MAROC
18/10/2018 17h:19 CET | Actualisé 19/10/2018 15h:05 CET

Avant de disparaître, Jamal Khashoggi avait appelé à la liberté de la presse dans le monde arabe

Dans sa dernière tribune, il défend "une liberté pour laquelle il a apparement donné sa vie".

AFP News

AFFAIRE KHASHOGGI - Depuis le 2 octobre dernier, le journaliste saoudien Jamal Khashoggi est porté disparu après s’être rendu au consulat d’Arabie saoudite à Istanbul d’où il n’est jamais ressorti, assurent les autorités turques. Avant de se volatiliser dans de mystérieuses conditions, il évoquait dans un vibrant plaidoyer, publié mercredi 17 octobre par le Washington Post, la nécessité d’une liberté de la presse et d’expression dans le monde arabe.

Le journaliste disparu, autrefois proche du pouvoir, était connu pour ses prises de positions contre l’establishment saoudien, notamment le prince héritier Mohamed Ben Salmane dont il critiquait la politique dans les colonnes du Washington Post. Dans cette tribune, qui est sans doute sa dernière, il dénonçait le cruel manque de liberté d’expression dans le monde arabe, “une situation qui ne changera probablement pas”, regrette le journaliste exilé aux États-Unis depuis 2017. Il déplore le classement des pays arabes dans le dernier rapport de Freedom House sur la liberté dans le monde: “Un seul pays du monde arabe a été qualifié de ‘libre’. Ce pays est la Tunisie” relève Khashoggi. Il cite ensuite la Jordanie, le Maroc et le Koweït en deuxième position, où la liberté est “partiellement libre” puis le reste des pays du monde arabe classés comme “non libres”.

“J’ai reçu cette chronique du traducteur et assistant de Jamal Khashoggi le lendemain de la disparition de Jamal à Istanbul. Le Washington Post a retardé sa publication car nous espérions que Jamal nous reviendrait afin que lui et moi puissions l’éditer ensemble. Maintenant, je dois l’accepter: cela ne va pas arriver” écrit Karen Attiah, rédactrice en chef de “Global Opinions”, la rubrique pour laquelle écrivait le Saoudien. 

“Rideau de fer”

Dans ses derniers écrits, il note que “le monde arabe fait face à sa propre version du rideau de fer, imposé non pas par des acteurs externes mais à cause des forces nationales se disputant le pouvoir”.

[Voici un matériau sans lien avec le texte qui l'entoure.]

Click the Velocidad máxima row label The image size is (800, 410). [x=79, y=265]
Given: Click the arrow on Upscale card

S’il critique le pouvoir de Riyad, il va plus loin et cite à titre comparatif le Qatar, bête noire de l’Arabie saoudite mais “oasis” qui incarne “l’esprit du printemps arabe”. “Le gouvernement du Qatar continue à soutenir la couverture des informations internationales, contrairement aux efforts de ses voisins visant à maintenir le contrôle de l’information afin d’appuyer ‘l’ancien ordre arabe’” relève Khashoggi qui appelle à la création d’un grand média de langue arabe traitant de façon neutre de l’actualité internationale.

Ironie du sort, il évoque dans cet édito le cas d’un ami à lui, un écrivain saoudien condamné à cinq ans de prison pour avoir critiqué le pouvoir. Une punition bien moins cruelle que le sort qui lui a été réservé d’après les derniers éléments sordides révélés par la presse turque: Jamal Khashoggi aurait été démembré encore vivant par une délégation de Saoudiens au sein même du consulat saoudien à Istanbul.

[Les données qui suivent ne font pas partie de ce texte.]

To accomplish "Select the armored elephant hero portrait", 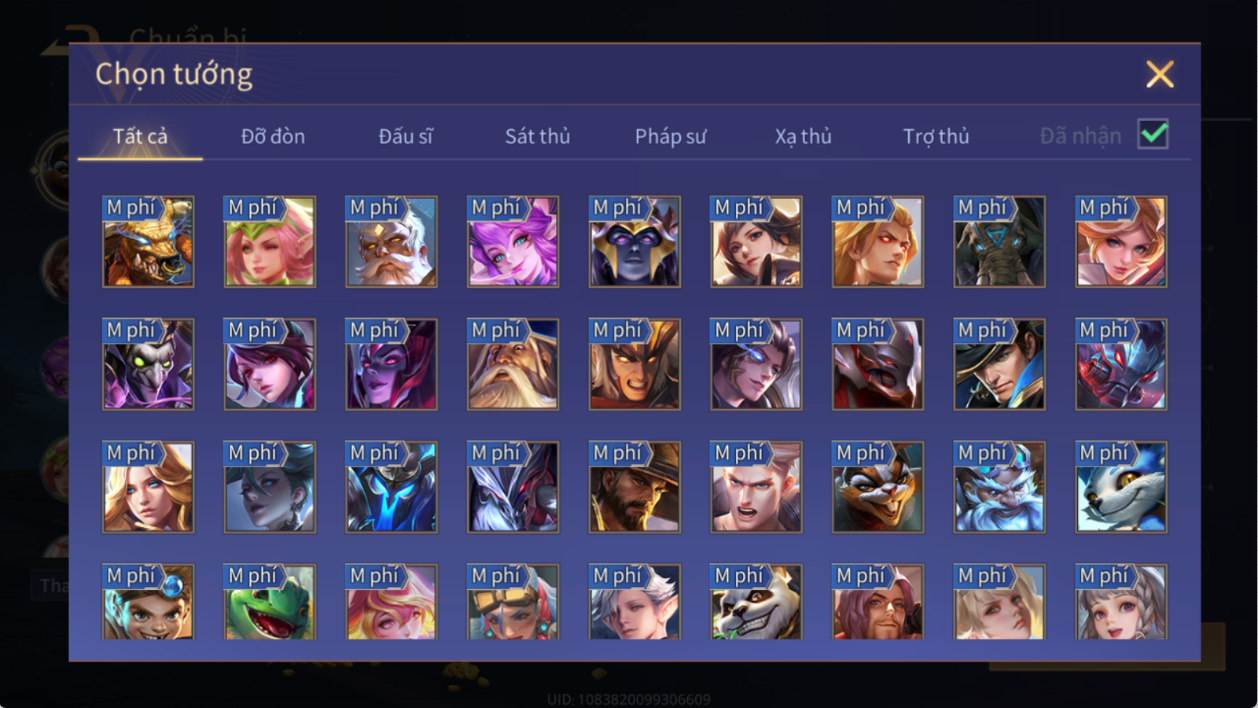I will coord(999,241).
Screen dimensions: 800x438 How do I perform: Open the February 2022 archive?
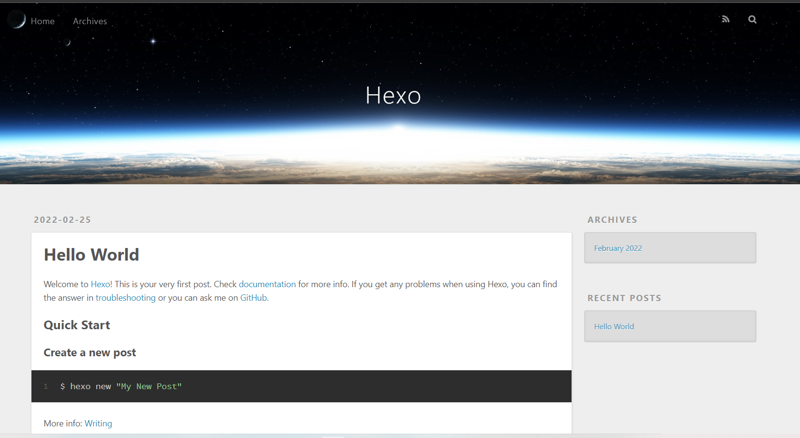618,248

Alors que la thèse d’un assassinat commandité par la monarchie saoudienne est appuyée par les autorités turques et par la communauté internationale, pour le Washington Post, l’éditorial du journaliste “saisit parfaitement son engagement et sa passion pour la liberté dans le monde arabe. Une liberté pour laquelle il a apparement donné sa vie”.